Escuchar es un acto de humildad: aceptar que no lo sabemos todo.
Escuchar es un acto de respeto: demostrar al otro que su opinión importa, aunque no coincidamos.
Escuchar es un acto de disciplina: no nace de manera natural, se cultiva con voluntad y práctica.
“Escuchar no es pasivo: es liderazgo en su forma más pura.”
Escuchar en momentos de crisis
En los momentos de crisis es cuando más necesario se hace escuchar. Durante mi vida corporativa viví casos extremos en los que la buena información escaseaba y todos hablaban a la vez.
En esas circunstancias, el líder debe mantener la calma, ordenar la discusión y provocar la escucha activa del equipo. Solo así se logra claridad para luego entrar en modo acción y enfrentar la crisis con efectividad.
La tecnología y el reto de la escucha activa
La tecnología nos ofrece avances que facilitan el trabajo, aumentan la productividad y mantienen a las familias conectadas.

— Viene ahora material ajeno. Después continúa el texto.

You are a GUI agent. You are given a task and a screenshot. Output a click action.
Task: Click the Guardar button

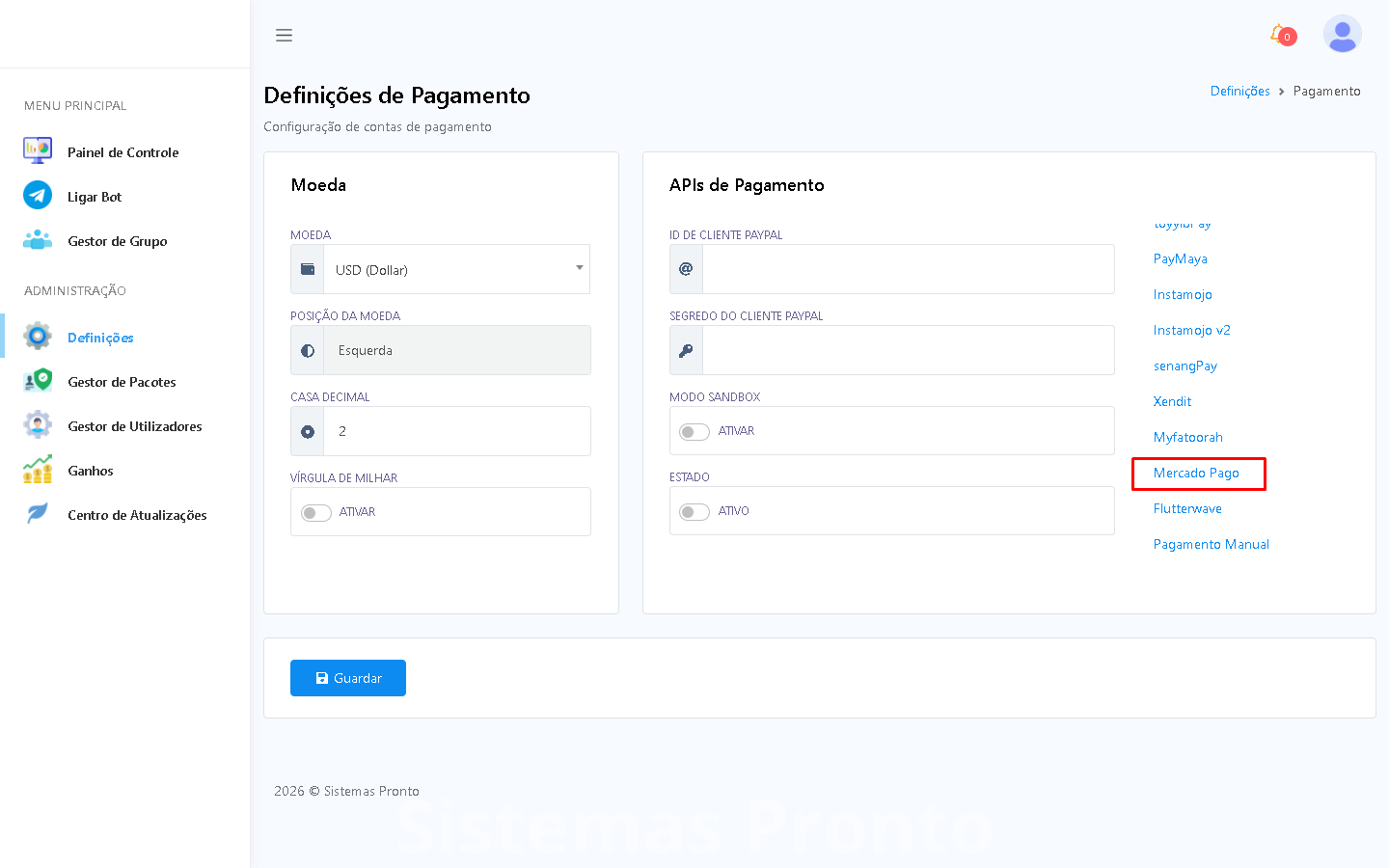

Sin embargo, también limita nuestra capacidad de escuchar con atención. La inmediatez y el uso constante del móvil se han vuelto un obstáculo para la escucha activa en lo laboral y en lo familiar.
Por eso, la desconexión tecnológica es clave para recuperar esa atención profunda que nos hace más productivos y cercanos a los nuestros. Yo me lo propuse hace un tiempo y sigo, con disciplina, dándole la batalla.
Reflexión final: el verdadero líder escucha
Como recordó Epicteto hace más de dos mil años: “Tenemos dos orejas y una sola boca… por algo será.”
Cultivar el arte de escuchar nos hace más humanos, más sabios y más auténticos. Y quizá, en un mundo donde todos quieren ser escuchados, el verdadero líder es aquel que sabe callar para dar espacio a los demás.